======== DATA TO EXAMINE
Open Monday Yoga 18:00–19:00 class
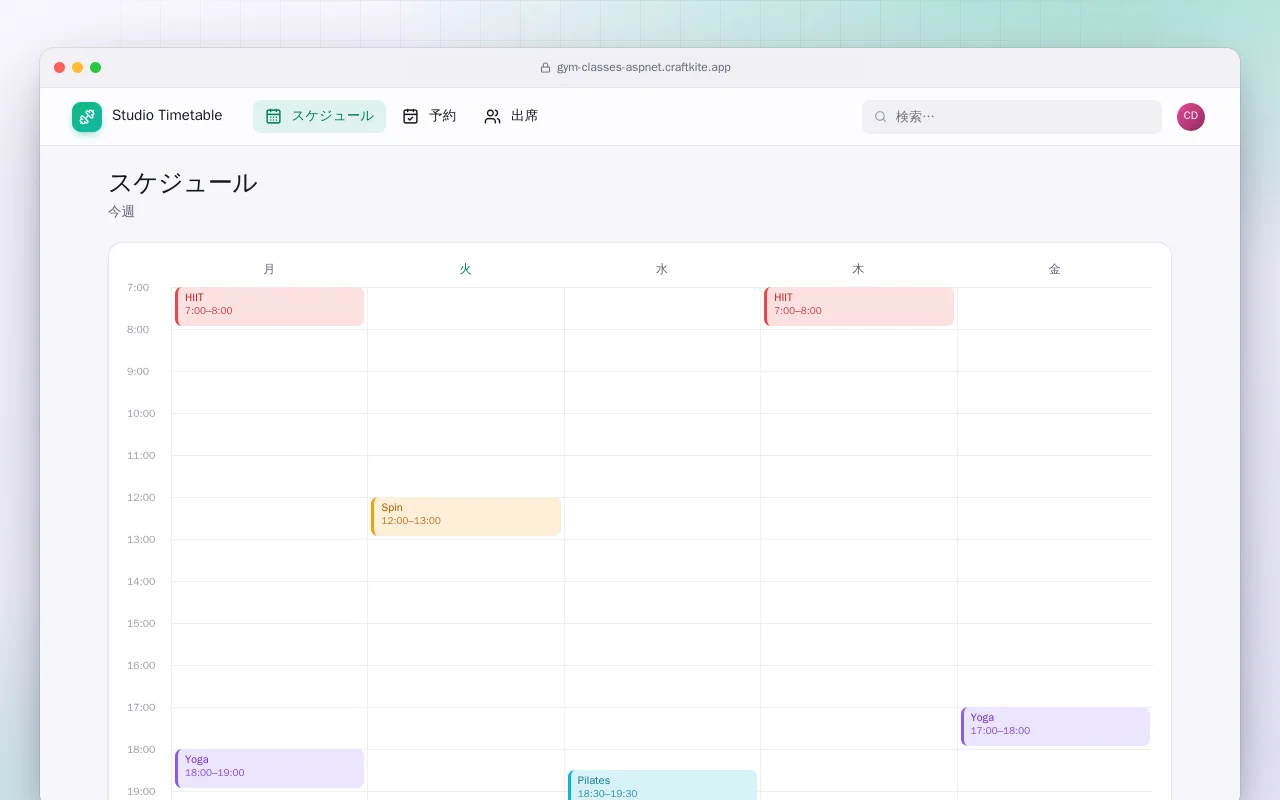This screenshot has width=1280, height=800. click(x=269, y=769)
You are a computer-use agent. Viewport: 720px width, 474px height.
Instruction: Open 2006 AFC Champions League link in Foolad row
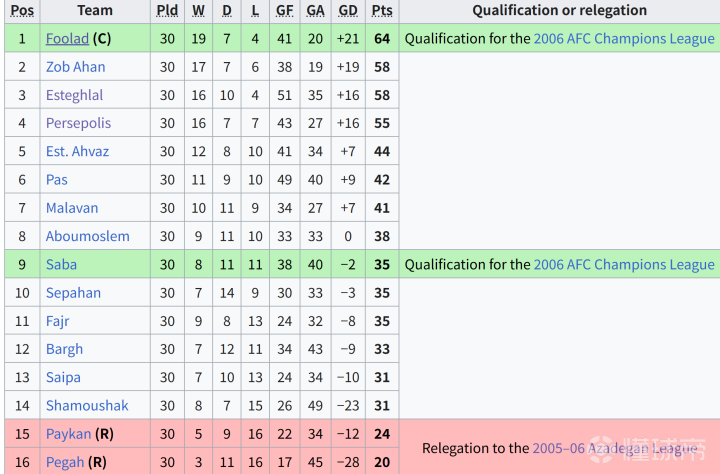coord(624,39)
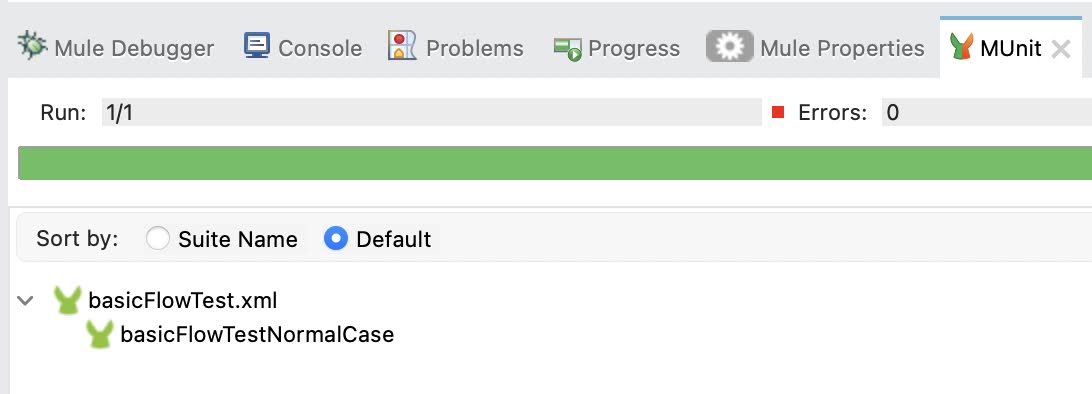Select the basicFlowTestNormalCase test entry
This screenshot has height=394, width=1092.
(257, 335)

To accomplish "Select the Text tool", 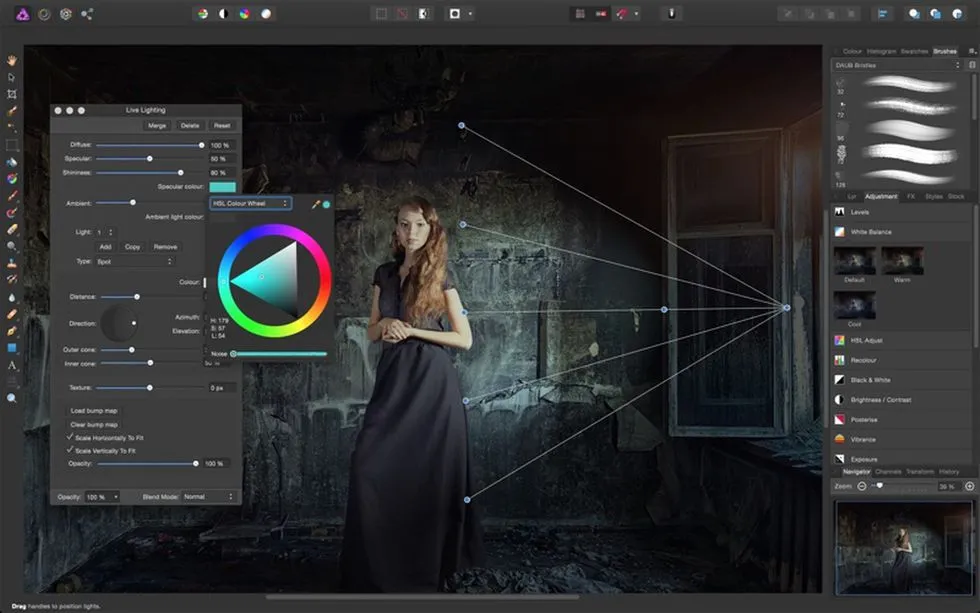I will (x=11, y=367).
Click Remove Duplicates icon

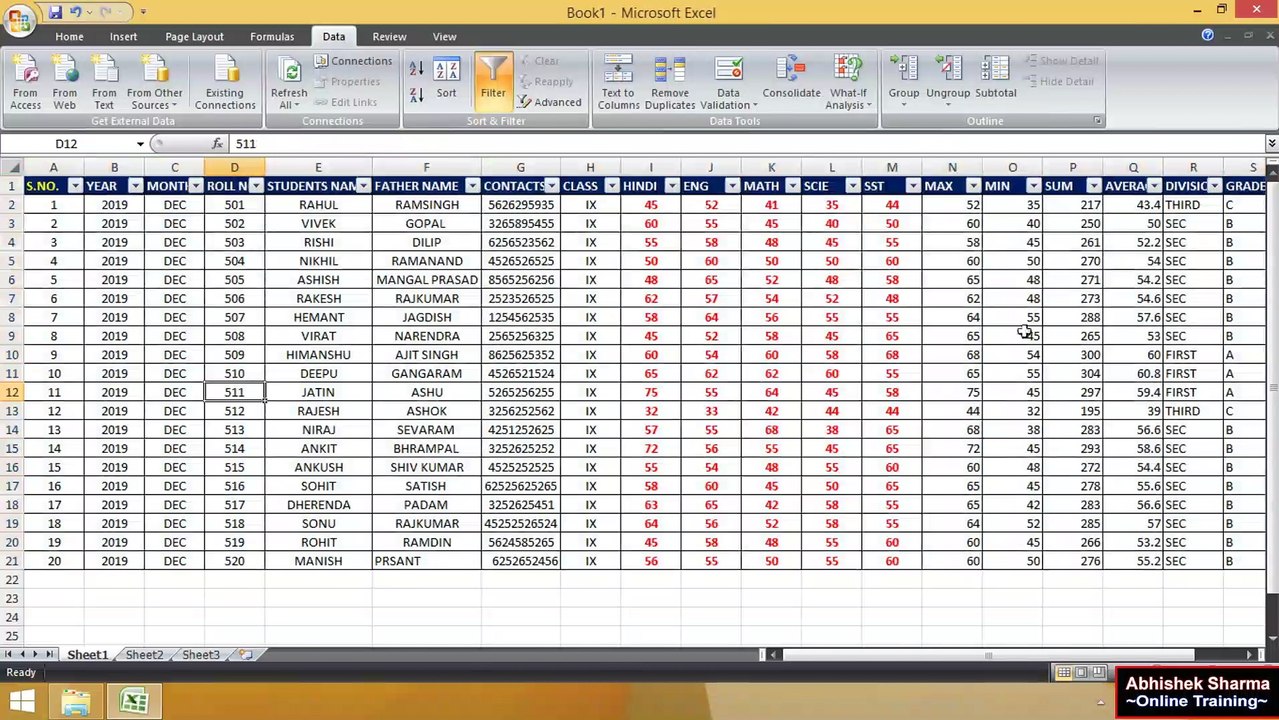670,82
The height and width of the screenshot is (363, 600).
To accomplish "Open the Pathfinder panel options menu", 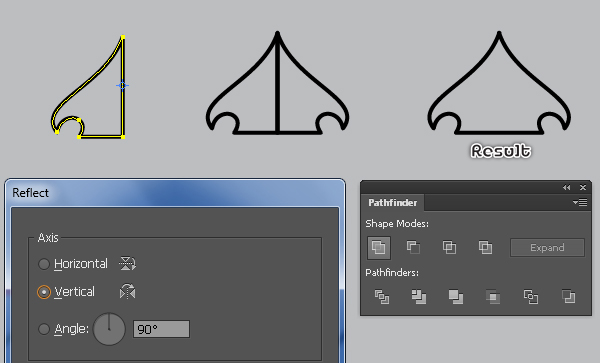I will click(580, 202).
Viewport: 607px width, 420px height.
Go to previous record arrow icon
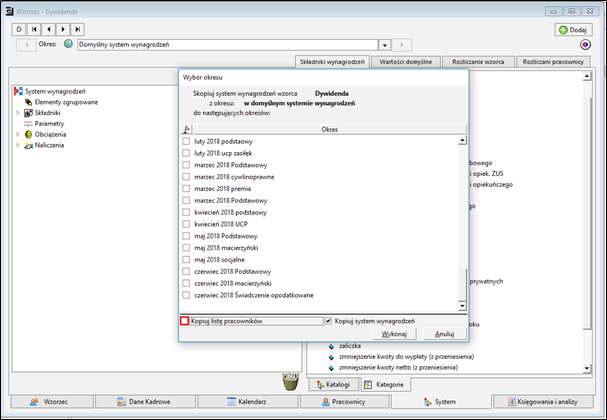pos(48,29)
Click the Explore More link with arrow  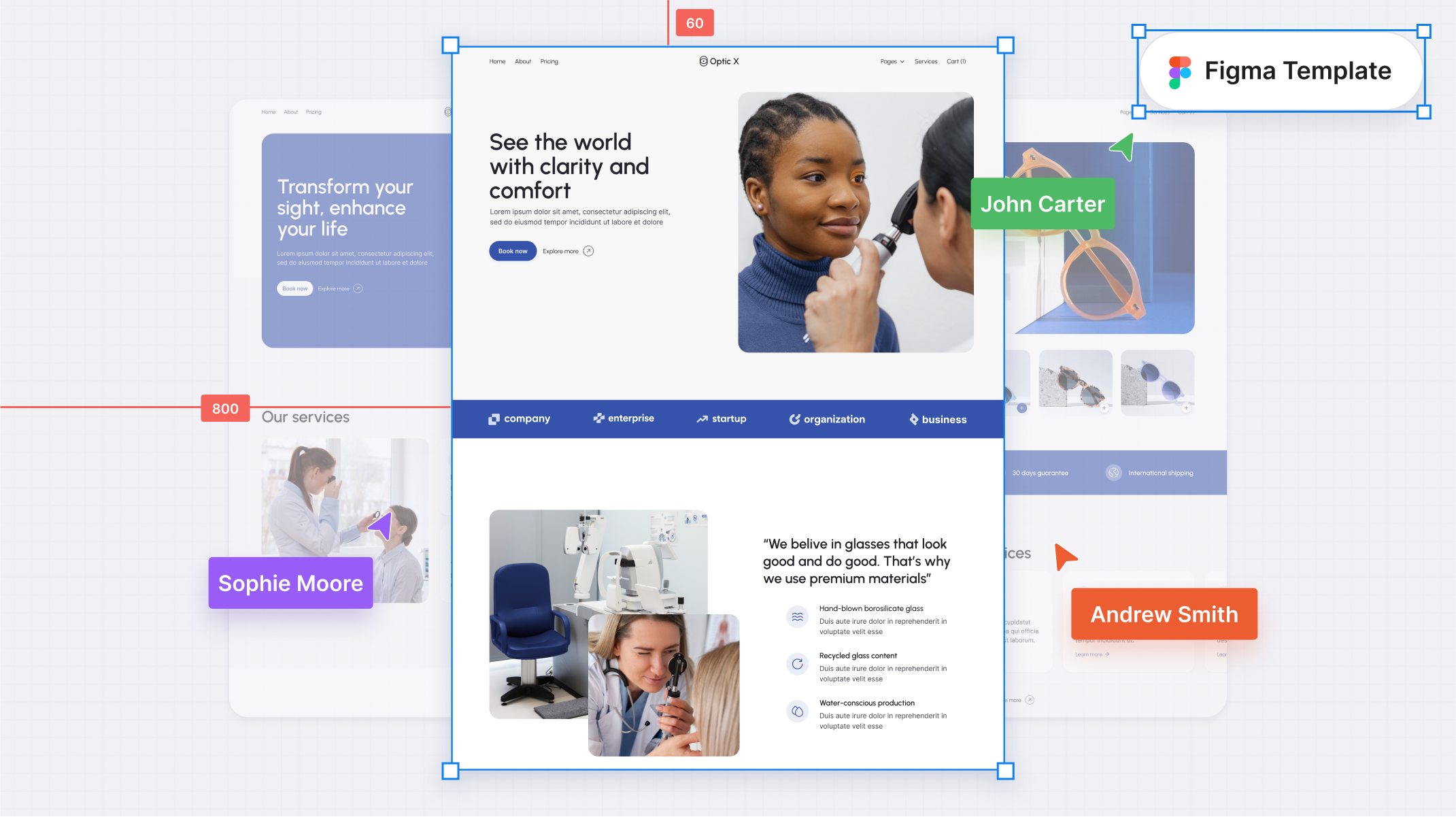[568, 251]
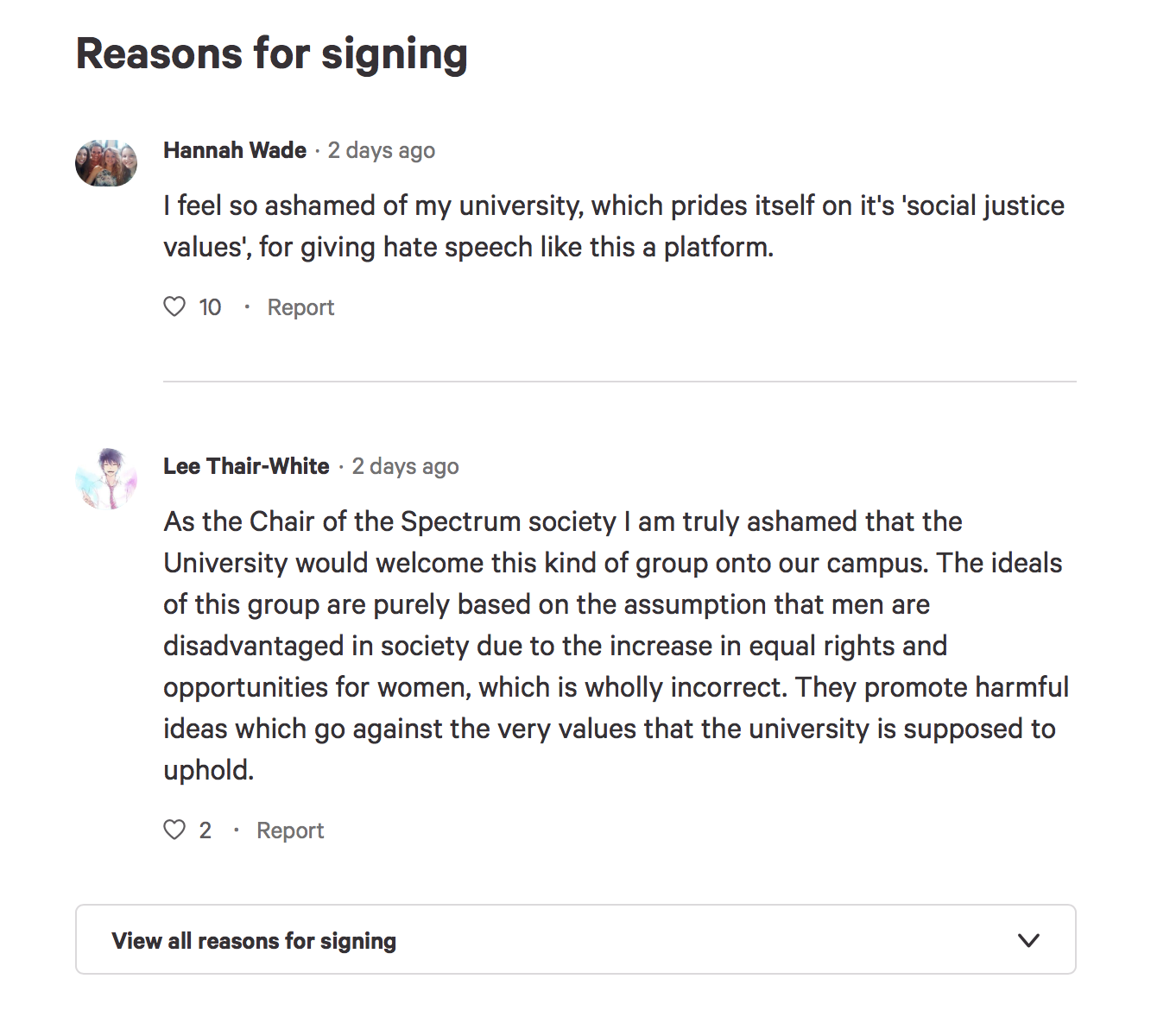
================
# WHAT TO DO
Return all lines from the data that include the string "Viewport".

# RESULT OF THIS EXERCISE
You are a computer-use agent. Viewport: 720px width, 474px height.
Viewport: 607px width, 420px height.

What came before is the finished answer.